Multilevel well modeling in aggregation-based nonlinear multigrid for multiphase flow in porous media

TL;DR

This paper introduces a multilevel nonlinear multigrid solver for two-phase flow in porous media with wells, improving computational efficiency on unstructured grids by using an aggregation-based coarsening algorithm.

Contribution

It develops a novel aggregation algorithm that enhances multigrid methods for multiphase flow simulations with wells, outperforming Newton's method in speed.

Findings

FAS solver is at least 35% faster than Newton's method on benchmark problems.

The solver effectively handles unstructured grids with perforated wells.

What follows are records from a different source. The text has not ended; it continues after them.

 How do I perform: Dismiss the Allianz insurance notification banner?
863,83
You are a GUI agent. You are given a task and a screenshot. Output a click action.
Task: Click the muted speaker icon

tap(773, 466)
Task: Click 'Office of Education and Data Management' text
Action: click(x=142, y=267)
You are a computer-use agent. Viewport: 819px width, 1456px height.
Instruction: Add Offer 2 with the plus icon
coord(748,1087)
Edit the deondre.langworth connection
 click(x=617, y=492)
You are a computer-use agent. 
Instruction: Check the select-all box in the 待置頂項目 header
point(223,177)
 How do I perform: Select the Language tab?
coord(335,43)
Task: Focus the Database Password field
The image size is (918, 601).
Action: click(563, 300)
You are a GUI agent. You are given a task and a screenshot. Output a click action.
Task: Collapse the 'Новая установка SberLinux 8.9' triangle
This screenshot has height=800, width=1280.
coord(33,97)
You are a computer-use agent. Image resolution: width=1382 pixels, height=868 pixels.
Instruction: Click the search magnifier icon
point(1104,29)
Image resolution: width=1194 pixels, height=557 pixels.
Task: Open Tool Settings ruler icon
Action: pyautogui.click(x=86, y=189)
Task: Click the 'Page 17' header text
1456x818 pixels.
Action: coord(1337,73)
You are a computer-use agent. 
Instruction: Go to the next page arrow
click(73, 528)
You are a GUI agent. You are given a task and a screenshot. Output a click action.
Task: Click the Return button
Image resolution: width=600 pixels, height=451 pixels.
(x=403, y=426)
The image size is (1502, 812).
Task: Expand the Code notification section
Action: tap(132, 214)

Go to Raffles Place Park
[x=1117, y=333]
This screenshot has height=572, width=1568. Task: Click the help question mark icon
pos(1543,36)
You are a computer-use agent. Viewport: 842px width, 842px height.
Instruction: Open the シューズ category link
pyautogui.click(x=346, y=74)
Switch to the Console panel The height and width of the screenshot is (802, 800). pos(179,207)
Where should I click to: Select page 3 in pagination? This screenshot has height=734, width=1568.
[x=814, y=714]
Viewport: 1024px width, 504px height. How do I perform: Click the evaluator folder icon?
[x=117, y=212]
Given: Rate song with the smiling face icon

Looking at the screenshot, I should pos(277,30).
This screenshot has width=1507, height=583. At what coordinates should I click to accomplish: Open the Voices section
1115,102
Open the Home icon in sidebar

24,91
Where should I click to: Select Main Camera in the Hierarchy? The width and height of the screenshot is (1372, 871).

Performance improves with larger CFL numbers.

Abstract

A full approximation scheme (FAS) nonlinear multigrid solver for two-phase flow and transport problems driven by wells with multiple perforations is developed. It is an extension to our previous work on FAS solvers for diffusion and transport problems. The solver is applicable to discrete problems defined on unstructured grids as the coarsening algorithm is aggregation-based and algebraic. To construct coarse basis that can better capture the radial flow near wells, coarse grids in which perforated well cells are not near the coarse-element interface are desired. This is achieved by an aggregation algorithm proposed in this paper that makes use of the location of well cells in the cell-connectivity graph. Numerical examples in which the FAS solver is compared against Newton's method on benchmark problems are given. In particular, for a refined version of the SAIGUP model, the FAS solver is at least 35% faster than Newton's method for time steps with a CFL number greater than 10.